*TEXTO DA PÁGINA*
——————————

Temos mais de 500 candidatos registrados em Rondônia. A maioria não ostenta um
passado (recente) tão tenebroso.
Logo, é
plenamente factível depurar a escolha, banindo de nossas pretensões todos esses
sobre os quais pesam dúvidas, maiores ou menores, acerca de que se podem
(devem) ser merecedores de nosso sufrágio.
Caminhando
para o final, em uma lista tão seleta não poderia ficar de fora um ex-prefeito
de Porto Velho, que fez o que fez na recente administração da Capital e cujo
cartão postal (um deles) está ainda estampado e escancarado nos principais
pontos de acesso à cidade (isso mesmo, os viadutos!!!!).
Acreditamos
desnecessário relembrar tudo que ele e os seus principais assessores praticaram
em oito anos à frente do executivo municipal.

——————————

Registros de localização de elementos:

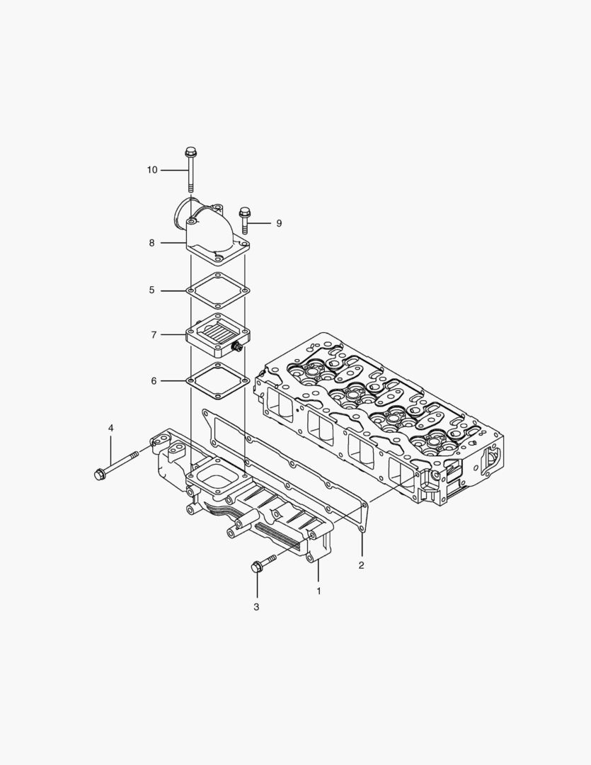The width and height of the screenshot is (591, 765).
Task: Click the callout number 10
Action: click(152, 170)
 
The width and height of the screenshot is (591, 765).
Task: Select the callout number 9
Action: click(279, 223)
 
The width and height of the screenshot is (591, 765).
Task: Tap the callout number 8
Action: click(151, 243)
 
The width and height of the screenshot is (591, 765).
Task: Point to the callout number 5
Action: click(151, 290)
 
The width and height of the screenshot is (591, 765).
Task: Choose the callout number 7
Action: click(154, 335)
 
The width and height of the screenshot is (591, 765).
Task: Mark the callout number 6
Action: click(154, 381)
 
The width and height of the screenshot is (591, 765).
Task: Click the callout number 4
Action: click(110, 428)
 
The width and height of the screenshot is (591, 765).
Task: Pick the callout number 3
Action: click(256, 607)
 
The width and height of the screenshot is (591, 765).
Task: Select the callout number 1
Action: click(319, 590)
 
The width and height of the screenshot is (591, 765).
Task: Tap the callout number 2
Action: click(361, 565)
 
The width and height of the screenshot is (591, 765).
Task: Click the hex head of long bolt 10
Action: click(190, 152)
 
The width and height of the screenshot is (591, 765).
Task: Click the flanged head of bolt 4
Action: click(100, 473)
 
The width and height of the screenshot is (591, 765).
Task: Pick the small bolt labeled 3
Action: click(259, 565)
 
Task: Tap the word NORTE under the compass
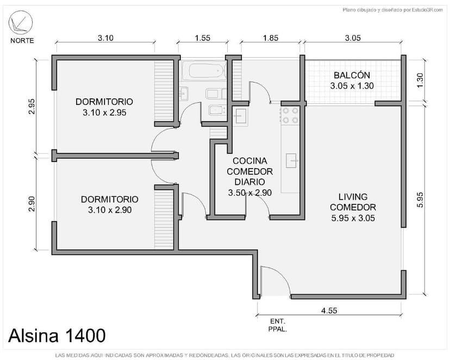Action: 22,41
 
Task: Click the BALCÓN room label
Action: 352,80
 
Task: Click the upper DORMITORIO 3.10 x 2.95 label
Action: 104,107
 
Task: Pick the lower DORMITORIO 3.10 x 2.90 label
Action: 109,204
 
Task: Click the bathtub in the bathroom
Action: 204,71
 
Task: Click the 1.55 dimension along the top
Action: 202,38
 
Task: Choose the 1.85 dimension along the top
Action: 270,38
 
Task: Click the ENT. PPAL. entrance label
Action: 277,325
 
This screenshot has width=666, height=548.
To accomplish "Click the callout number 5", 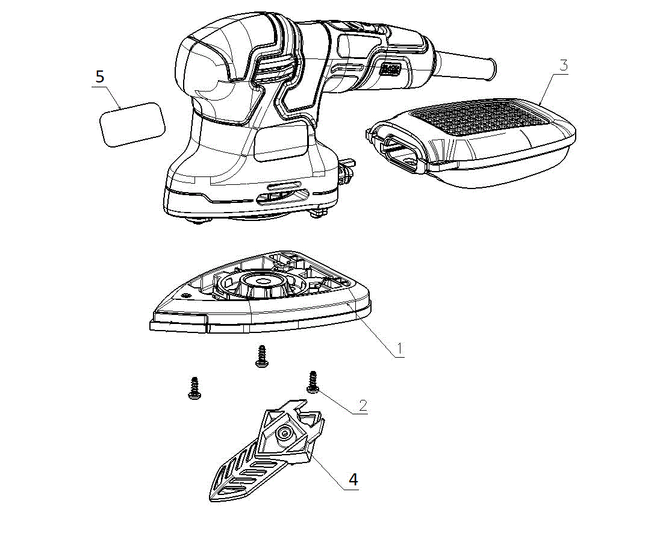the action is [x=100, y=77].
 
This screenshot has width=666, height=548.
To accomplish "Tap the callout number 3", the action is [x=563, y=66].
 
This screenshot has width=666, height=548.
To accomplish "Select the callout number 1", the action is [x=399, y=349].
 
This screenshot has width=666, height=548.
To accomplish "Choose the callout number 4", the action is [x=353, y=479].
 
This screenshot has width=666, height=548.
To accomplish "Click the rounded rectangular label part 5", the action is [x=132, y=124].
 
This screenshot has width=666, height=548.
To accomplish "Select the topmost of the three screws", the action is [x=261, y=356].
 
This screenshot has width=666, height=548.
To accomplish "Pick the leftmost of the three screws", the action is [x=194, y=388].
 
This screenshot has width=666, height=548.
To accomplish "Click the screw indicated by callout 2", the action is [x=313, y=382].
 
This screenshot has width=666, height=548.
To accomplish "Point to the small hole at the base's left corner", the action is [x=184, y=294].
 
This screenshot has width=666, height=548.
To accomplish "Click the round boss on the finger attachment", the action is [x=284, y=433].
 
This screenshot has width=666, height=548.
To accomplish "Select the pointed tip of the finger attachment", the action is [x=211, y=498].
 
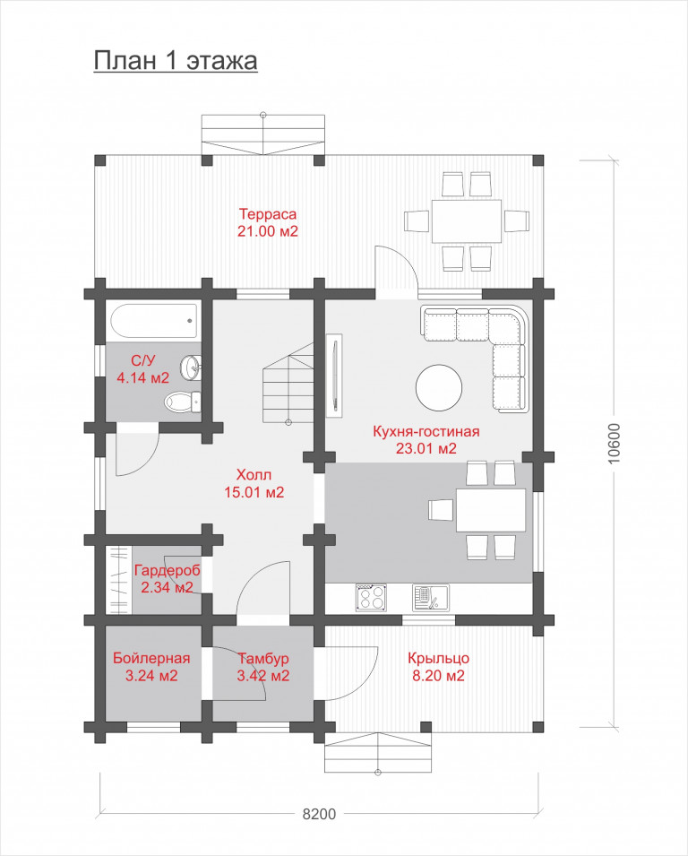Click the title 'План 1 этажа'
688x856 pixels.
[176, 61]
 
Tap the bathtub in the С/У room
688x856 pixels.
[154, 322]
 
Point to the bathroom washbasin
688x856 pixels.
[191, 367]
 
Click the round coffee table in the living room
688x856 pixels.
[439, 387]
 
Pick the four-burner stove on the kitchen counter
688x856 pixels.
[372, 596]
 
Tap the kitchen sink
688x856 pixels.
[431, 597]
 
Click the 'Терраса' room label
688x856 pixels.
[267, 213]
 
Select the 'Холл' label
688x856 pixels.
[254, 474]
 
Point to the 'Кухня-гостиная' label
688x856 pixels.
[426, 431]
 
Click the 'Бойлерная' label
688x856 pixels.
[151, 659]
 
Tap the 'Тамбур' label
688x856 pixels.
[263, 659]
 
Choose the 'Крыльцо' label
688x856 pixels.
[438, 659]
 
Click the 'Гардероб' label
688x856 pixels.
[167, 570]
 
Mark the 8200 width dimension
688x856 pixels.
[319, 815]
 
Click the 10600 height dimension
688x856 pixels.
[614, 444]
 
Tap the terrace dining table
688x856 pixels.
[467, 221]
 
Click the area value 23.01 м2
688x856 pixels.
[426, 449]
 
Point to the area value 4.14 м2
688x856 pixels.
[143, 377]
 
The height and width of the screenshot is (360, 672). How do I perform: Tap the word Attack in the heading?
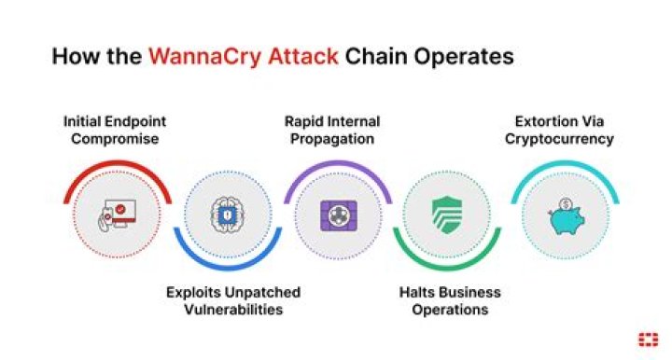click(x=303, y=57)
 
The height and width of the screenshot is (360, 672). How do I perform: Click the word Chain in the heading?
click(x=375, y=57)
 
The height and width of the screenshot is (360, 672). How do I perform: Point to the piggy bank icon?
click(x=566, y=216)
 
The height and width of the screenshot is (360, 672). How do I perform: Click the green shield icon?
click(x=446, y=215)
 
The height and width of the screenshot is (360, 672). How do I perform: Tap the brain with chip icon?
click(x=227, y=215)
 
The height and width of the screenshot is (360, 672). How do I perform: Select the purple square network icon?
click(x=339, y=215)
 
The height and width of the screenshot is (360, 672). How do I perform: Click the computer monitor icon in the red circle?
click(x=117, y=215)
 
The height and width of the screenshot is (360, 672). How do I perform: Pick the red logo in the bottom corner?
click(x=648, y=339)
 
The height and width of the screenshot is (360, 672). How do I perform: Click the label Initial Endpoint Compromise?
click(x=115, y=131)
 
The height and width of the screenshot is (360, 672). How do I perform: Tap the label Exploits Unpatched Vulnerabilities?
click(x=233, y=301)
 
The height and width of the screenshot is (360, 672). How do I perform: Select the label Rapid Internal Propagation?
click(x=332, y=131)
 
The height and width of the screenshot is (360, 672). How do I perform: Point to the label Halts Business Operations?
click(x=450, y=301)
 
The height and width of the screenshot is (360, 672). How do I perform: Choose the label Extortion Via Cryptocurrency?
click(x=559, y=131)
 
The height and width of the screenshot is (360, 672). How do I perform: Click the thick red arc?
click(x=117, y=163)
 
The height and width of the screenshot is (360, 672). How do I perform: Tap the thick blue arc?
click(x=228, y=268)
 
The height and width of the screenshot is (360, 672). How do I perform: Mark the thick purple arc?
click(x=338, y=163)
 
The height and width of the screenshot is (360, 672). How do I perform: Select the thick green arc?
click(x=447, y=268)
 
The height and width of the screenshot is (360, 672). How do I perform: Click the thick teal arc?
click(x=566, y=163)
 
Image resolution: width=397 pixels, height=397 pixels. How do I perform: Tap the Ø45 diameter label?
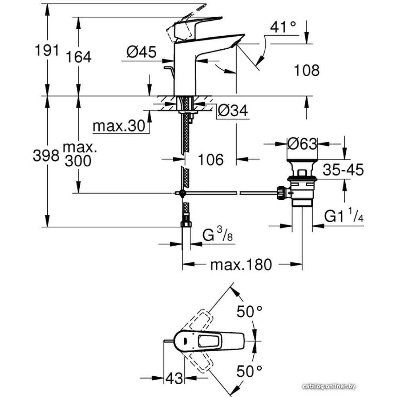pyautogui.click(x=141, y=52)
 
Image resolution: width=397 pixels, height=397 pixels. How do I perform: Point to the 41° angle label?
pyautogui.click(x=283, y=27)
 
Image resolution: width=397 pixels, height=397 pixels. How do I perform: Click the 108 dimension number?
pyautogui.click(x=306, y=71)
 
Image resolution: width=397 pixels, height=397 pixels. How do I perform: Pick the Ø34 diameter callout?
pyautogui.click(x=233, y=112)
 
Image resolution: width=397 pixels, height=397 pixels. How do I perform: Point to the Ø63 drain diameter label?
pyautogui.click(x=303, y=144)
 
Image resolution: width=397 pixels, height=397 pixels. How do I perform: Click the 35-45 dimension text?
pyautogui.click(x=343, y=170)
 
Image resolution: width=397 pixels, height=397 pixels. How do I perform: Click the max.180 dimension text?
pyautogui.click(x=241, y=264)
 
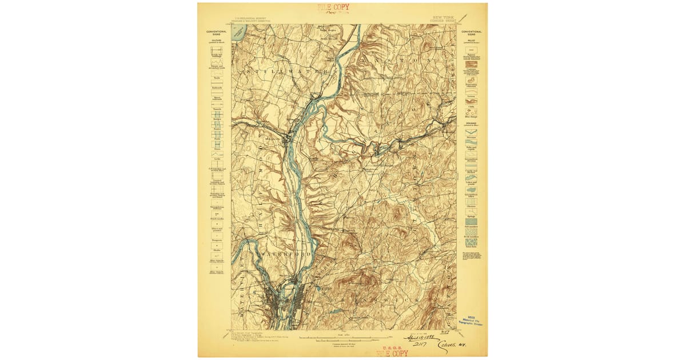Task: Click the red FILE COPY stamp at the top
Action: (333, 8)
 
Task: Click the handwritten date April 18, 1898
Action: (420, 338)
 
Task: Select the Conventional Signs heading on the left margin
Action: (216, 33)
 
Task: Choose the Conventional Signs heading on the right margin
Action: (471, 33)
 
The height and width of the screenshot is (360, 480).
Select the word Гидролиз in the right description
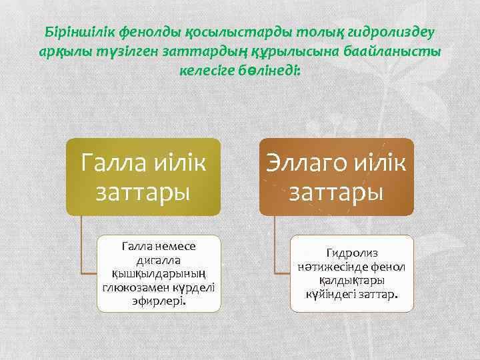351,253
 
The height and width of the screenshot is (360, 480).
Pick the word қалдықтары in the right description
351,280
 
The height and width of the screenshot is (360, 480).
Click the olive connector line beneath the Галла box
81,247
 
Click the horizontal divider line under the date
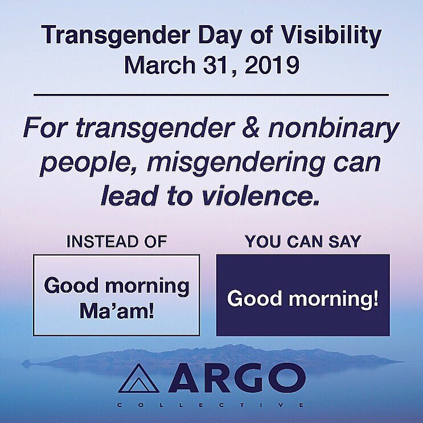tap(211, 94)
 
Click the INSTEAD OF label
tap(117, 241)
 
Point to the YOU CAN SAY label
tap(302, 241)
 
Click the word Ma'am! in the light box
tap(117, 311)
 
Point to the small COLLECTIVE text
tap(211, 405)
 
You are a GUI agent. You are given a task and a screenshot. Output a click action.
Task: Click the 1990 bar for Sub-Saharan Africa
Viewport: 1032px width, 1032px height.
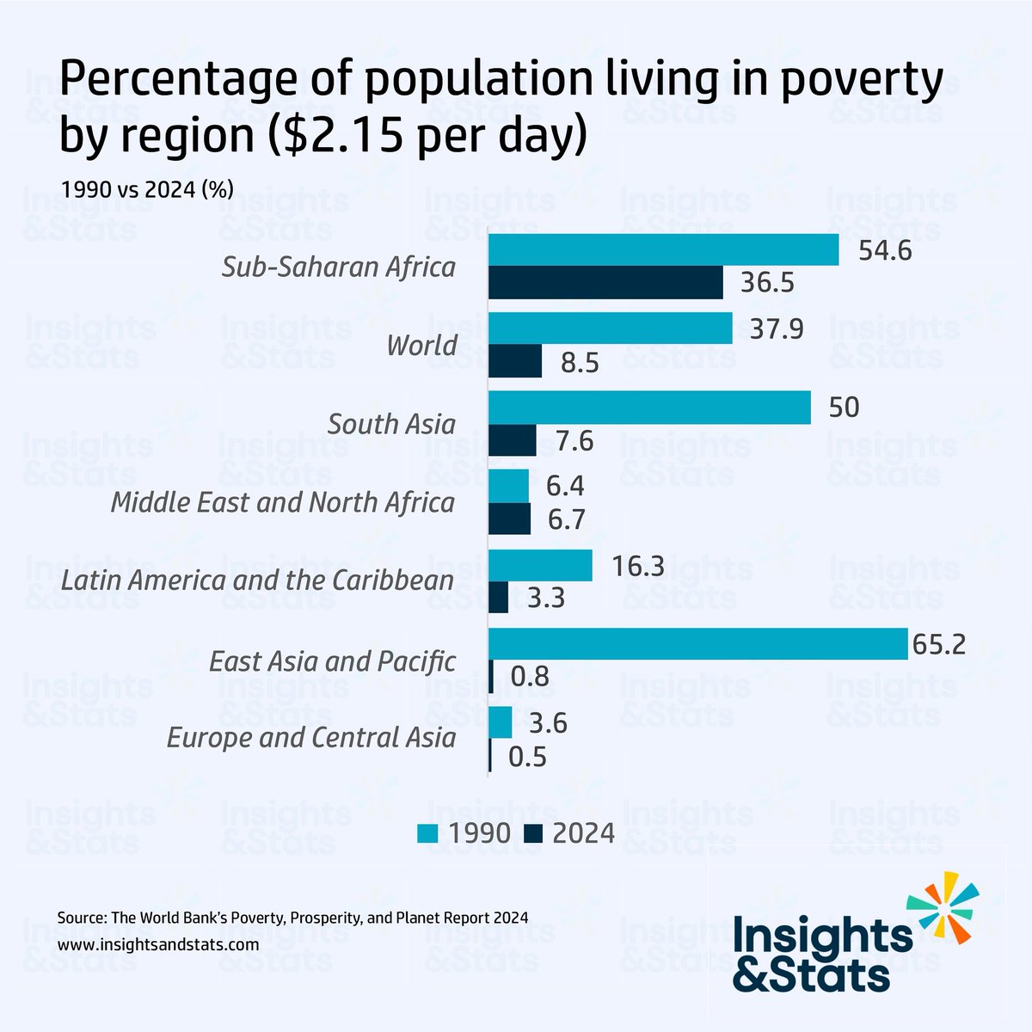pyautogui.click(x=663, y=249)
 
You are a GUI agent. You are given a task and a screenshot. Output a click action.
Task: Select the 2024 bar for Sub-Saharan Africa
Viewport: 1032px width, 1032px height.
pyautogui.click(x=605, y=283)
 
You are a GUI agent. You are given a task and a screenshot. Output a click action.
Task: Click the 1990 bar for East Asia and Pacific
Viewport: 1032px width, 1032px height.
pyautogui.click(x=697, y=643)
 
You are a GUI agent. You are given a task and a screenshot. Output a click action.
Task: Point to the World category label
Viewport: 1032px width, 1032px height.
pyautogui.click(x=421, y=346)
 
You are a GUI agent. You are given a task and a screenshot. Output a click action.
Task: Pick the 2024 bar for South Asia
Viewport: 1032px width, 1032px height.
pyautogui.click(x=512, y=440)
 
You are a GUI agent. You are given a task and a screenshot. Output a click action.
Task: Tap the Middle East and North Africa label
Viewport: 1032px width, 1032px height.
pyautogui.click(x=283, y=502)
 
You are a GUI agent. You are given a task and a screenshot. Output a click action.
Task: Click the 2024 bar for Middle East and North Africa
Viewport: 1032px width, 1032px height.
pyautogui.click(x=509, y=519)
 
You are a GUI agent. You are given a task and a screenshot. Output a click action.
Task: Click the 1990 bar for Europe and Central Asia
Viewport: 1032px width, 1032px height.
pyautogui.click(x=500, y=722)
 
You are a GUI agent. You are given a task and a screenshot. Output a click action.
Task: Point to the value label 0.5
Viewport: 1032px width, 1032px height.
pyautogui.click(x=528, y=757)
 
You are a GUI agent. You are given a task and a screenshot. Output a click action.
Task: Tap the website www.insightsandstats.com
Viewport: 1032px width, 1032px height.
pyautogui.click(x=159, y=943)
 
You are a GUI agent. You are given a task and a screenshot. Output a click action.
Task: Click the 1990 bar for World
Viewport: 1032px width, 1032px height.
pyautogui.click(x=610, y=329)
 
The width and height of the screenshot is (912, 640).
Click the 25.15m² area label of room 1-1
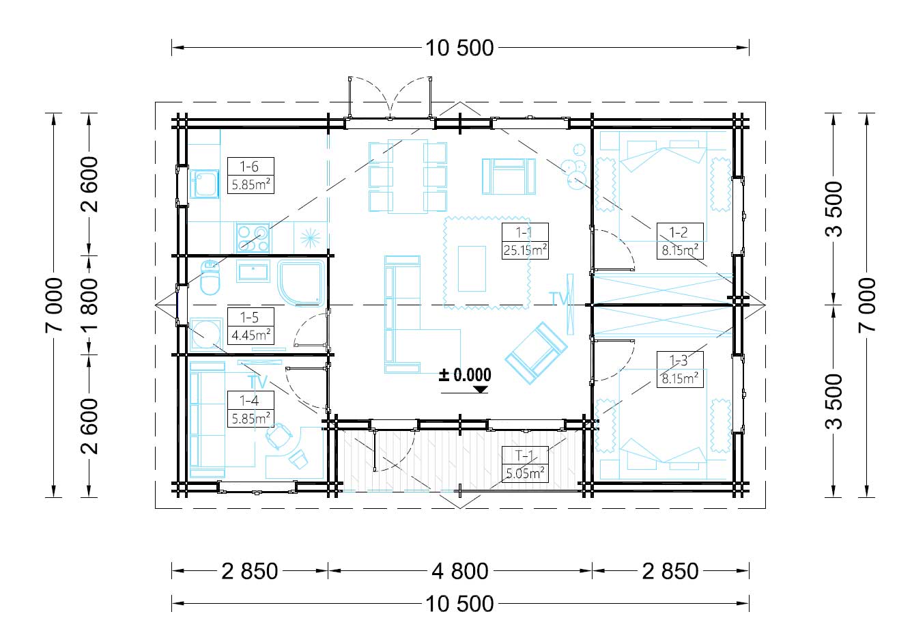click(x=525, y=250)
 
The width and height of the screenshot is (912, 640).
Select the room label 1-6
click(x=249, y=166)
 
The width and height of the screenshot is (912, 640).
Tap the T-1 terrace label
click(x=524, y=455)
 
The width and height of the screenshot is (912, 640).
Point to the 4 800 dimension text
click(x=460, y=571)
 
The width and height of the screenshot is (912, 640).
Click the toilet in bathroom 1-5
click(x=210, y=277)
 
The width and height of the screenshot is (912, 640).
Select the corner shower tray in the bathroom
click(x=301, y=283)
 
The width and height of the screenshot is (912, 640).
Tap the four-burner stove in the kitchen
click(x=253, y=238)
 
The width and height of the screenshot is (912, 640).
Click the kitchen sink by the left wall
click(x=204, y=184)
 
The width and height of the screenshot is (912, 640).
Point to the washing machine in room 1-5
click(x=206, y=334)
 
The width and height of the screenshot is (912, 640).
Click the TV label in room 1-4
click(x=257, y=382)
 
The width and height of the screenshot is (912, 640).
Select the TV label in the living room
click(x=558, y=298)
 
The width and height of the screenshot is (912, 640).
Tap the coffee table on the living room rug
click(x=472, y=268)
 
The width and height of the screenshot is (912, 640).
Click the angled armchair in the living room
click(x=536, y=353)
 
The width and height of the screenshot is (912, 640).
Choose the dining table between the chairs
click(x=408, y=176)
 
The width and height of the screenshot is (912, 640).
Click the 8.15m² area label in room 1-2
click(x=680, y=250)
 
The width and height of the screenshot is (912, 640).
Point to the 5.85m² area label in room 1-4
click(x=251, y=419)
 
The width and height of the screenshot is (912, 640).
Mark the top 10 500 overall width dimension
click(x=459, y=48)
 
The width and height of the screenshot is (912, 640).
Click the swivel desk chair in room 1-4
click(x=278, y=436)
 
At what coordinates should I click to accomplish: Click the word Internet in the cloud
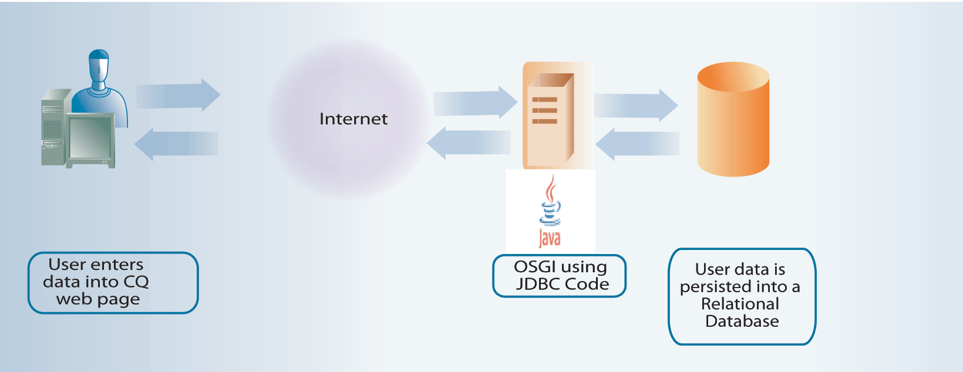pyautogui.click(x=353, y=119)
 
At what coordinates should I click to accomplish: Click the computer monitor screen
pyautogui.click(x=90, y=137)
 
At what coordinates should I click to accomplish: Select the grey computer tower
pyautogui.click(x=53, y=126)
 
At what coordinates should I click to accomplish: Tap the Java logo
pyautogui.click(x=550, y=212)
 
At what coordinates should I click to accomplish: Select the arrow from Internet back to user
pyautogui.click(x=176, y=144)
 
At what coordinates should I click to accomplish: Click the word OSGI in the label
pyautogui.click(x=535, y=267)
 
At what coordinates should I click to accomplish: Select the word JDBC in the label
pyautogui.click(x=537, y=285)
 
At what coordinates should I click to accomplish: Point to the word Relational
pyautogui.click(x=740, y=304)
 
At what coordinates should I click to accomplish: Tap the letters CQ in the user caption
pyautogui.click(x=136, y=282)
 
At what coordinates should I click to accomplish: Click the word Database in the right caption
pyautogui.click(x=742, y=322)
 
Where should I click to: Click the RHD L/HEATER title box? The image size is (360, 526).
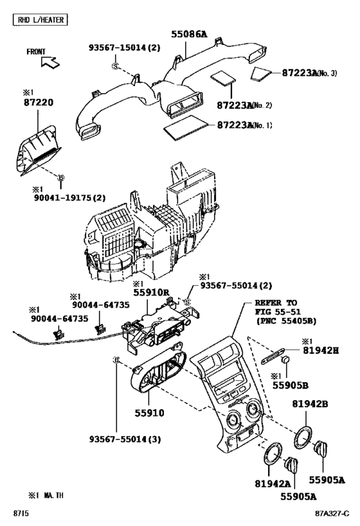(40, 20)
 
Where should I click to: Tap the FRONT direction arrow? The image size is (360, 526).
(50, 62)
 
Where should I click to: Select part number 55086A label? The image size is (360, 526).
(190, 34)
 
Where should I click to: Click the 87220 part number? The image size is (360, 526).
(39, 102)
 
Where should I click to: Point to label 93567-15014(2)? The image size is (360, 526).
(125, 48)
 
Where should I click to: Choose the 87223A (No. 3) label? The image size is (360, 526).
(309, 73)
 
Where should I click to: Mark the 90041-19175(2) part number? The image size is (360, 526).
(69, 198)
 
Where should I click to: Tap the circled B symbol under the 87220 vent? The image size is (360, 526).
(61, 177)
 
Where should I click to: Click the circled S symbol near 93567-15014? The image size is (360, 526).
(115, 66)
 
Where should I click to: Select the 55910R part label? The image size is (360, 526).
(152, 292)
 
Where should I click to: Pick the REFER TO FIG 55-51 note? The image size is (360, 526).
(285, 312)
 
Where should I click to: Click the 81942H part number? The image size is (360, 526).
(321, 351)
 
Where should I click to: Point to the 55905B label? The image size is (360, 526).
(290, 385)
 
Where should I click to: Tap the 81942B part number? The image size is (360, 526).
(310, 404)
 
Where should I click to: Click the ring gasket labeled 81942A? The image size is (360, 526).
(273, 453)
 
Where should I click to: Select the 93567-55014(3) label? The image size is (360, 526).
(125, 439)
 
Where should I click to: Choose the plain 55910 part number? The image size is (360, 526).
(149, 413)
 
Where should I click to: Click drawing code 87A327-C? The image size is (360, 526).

——————————

*TAREFAS A FAZER*
1. Copie do texto sobre os candidatos em Rondônia o trecho que vai de "Temos mais de" até "do executivo municipal.", incluindo essas palavras.
2. Continue o texto sobre os candidatos em Rondônia a partir do ponto em que ele termina.
Os itens são um material à parte, separado do texto.

*RESPOSTAS POR TAREFA*
1.
Temos mais de 500 candidatos registrados em Rondônia. A maioria não ostenta um
passado (recente) tão tenebroso.
Logo, é
plenamente factível depurar a escolha, banindo de nossas pretensões todos esses
sobre os quais pesam dúvidas, maiores ou menores, acerca de que se podem
(devem) ser merecedores de nosso sufrágio.
Caminhando
para o final, em uma lista tão seleta não poderia ficar de fora um ex-prefeito
de Porto Velho, que fez o que fez na recente administração da Capital e cujo
cartão postal (um deles) está ainda estampado e escancarado nos principais
pontos de acesso à cidade (isso mesmo, os viadutos!!!!).
Acreditamos
desnecessário relembrar tudo que ele e os seus principais assessores praticaram
em oito anos à frente do executivo municipal.

2.
Na
verdade, deixemos que a cidade, completamente devastada pelo tsunami da
ganância humana, fale por nós. Uma imagem vale mil palavras. No caso da
combalida capital rondoniense, temos muitas imagens...
Engraçado
que ele escolheu um curioso slogan ou lema de campanha: “Seguindo em frente”.
Ele quer
seguir em frente como se nada tivesse acontecido. Como se a maioria dos seus
secretários não tivessem sido presos há menos de dois anos. Como se ele próprio
não respondesse a várias ações judiciais (só na Justiça Federal são, pelo
menos, cinco ações denunciando corrupção), em algumas das quais está até com os
bens bloqueados.
Se ele
vai seguir em frente ou não depende de nós. Só de nós.
Curiosamente,
à semelhança, há um outro candidato que ainda tem a desfaçatez de usar, como
lema de campanha, o seguinte: “Quem trabalha não tem defeito”. Como se quem
trabalhasse pudesse roubar ou matar.
Quem
trabalha tem defeito sim!!!!!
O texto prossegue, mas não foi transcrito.